The proposal also calls for about $1 trillion in spending cuts, at least some of which would come from entitlement programs. In addition, there are reports that Boehner also has agreed to raise the debt ceiling – averting another potential crisis – in return for the broader cuts in spending.
While Democrats say they have some concerns about the proposal (Mr. Obama has been calling for raising tax rates for those earning more than $250,000 a year, and House minority leader Nancy Pelosi has expressed strong opposition to cutting Medicare), it’s becoming clear that a real fiscal cliff deal now appears to be on the horizon.
Not long ago, this breakthrough would have been seen as a big deal. But, understandably, it barely registered amid all the coverage of the Newtown shootings.
And while conservatives and liberals from both parties may not like certain elements of the eventual deal, we don't anticipate them putting up a big fight in the days to come. We could be wrong, of course – in the past, we’ve made a point of never underestimating the far right’s resistance to tax hikes, or the left’s resistance to cutting entitlements. But for Congress to continue to stage a petty, manufactured “crisis” over fiscal matters – at a time when the nation has just experienced a real crisis, with all its heart-rending effects – would, we imagine, not be received well by voters. We think lawmakers get that.

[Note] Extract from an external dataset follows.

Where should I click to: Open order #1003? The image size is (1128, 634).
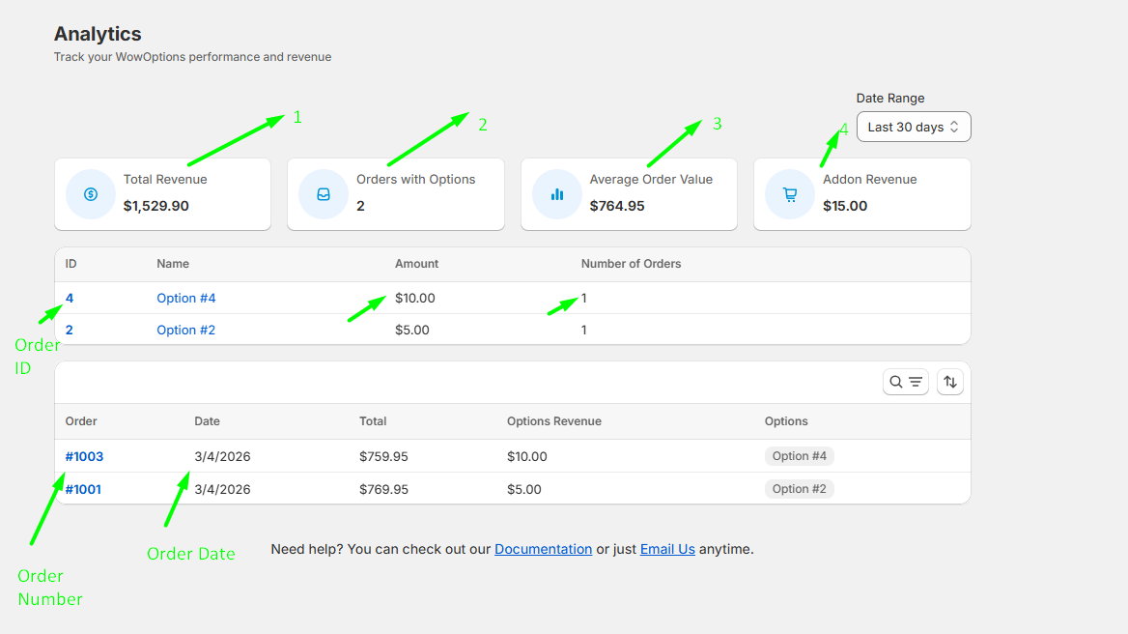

The proposal has the political advantage of not forcing Republicans to actually vote on raising taxes – since they’d simply be letting the Bush-era tax cuts expire for those earning more than $1 million. And they’d get to vote to extend tax cuts for everyone else.
Lawmakers now have an opportunity to make the compromises they need to make for the good of the country, and move on, without all the needless “cliff-hanging” drama. We think there's a good chance they'll take it.